Frontend Integration
Content Loading
The frontend parses glossary entries in frontend/src/lib/content.ts:
getGlossaryEntries(language?: string): GlossaryEntry[]
getGlossaryEntry(id: string, language?: string): GlossaryEntry | null
GlossaryEntry Interface
interface GlossaryEntry {
id: string;
name: string;
type?: string;
category?: string;
researchStatus?: string;
lastUpdated?: string;
summary?: string;
content: string;
paragraphs?: GlossaryParagraph[];
hasParagraphClusters?: boolean;
}
interface GlossaryParagraph {
id: string;
text: string;
html: string;
isHeader: boolean;
headerLevel: number;
glossaryTags?: GlossaryTag[];
}
URL Structure
| Language | URL Pattern |
|---|
| French (original) | /glossary/{id} |
| Czech | /cz/glossary/{id} |
| English (future) | /en/glossary/{id} |
Deep Linking
Link to specific paragraphs using hash:
/glossary/DINA#p-GLO_DINA-0004
Note: Dots in paragraph IDs are converted to dashes for HTML IDs.
Shared Parser Support
The shared package supports glossary paragraph IDs:
Patterns (shared/src/parser/patterns.ts)

» **MATERIAL SUPPLIED**:
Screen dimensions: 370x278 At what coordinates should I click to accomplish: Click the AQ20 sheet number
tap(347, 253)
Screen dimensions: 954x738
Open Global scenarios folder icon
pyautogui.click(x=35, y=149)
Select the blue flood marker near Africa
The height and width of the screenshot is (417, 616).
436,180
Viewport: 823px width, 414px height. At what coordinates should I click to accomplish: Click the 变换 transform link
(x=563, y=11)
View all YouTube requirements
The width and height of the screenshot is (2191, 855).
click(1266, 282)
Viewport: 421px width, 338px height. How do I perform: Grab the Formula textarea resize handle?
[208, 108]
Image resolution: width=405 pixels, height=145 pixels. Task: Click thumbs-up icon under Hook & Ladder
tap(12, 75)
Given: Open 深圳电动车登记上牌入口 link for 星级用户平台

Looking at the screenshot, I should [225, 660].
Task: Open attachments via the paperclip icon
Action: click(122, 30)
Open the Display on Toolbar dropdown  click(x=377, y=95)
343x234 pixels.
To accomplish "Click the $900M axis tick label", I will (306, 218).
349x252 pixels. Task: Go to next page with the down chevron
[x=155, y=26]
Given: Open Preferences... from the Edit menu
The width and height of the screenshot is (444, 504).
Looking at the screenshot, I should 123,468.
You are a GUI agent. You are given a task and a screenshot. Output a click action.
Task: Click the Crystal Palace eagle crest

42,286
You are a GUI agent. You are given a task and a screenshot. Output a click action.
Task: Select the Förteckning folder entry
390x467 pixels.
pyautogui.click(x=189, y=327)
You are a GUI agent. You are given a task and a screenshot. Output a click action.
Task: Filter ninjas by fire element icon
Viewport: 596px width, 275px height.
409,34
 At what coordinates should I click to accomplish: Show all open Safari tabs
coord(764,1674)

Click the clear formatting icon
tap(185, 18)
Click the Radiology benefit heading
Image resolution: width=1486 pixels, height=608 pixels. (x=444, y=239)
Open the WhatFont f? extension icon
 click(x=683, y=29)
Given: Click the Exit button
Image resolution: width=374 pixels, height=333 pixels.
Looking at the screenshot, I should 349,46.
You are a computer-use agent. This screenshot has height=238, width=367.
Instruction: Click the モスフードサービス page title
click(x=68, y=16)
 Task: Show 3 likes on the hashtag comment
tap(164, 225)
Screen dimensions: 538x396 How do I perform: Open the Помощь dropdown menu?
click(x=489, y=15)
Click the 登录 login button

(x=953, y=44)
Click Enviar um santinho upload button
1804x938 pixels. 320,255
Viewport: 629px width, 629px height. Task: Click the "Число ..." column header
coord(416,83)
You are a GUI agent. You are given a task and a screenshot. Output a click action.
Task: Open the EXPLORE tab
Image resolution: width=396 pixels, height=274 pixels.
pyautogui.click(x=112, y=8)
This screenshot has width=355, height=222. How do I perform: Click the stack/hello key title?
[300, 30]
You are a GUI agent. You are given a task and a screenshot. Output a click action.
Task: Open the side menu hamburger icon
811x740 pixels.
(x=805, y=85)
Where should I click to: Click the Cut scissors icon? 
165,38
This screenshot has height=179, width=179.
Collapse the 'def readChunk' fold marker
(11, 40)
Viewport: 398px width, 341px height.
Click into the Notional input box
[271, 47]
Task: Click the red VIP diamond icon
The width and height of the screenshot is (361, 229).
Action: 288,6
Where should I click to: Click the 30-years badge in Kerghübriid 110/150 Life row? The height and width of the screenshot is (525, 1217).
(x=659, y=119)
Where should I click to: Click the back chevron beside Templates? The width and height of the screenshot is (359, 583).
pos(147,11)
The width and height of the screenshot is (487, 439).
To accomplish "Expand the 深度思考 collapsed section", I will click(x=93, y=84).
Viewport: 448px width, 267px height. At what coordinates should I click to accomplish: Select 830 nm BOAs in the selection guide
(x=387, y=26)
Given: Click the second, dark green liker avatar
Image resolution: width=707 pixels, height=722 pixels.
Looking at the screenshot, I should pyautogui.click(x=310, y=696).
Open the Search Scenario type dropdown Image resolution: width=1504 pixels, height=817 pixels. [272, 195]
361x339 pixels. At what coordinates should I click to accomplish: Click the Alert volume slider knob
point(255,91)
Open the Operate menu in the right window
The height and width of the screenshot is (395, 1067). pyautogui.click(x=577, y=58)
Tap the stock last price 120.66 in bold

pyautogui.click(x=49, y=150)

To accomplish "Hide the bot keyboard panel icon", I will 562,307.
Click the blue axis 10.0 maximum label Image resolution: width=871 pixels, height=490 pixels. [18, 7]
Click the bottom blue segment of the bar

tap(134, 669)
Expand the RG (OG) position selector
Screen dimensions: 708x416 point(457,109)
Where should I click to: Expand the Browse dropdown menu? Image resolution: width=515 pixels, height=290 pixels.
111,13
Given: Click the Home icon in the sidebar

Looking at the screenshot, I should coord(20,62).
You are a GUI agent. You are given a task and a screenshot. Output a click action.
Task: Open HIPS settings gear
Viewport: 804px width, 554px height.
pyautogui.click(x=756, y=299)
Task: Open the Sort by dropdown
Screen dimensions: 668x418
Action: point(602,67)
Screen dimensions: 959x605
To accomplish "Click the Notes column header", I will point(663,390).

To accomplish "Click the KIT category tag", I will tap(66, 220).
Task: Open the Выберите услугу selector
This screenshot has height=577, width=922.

» **DIRECTIONS**: Please rewrite the paragraph that begins "The frontend parses glossary entries" in the frontend integration notes above as a short list that keeps its main facts.

» **EXPECTED OUTPUT**:
- Glossary entries are parsed in frontend/src/lib/content.ts.
- getGlossaryEntries(language?: string) returns GlossaryEntry[].
- getGlossaryEntry(id: string, language?: string) returns GlossaryEntry | null.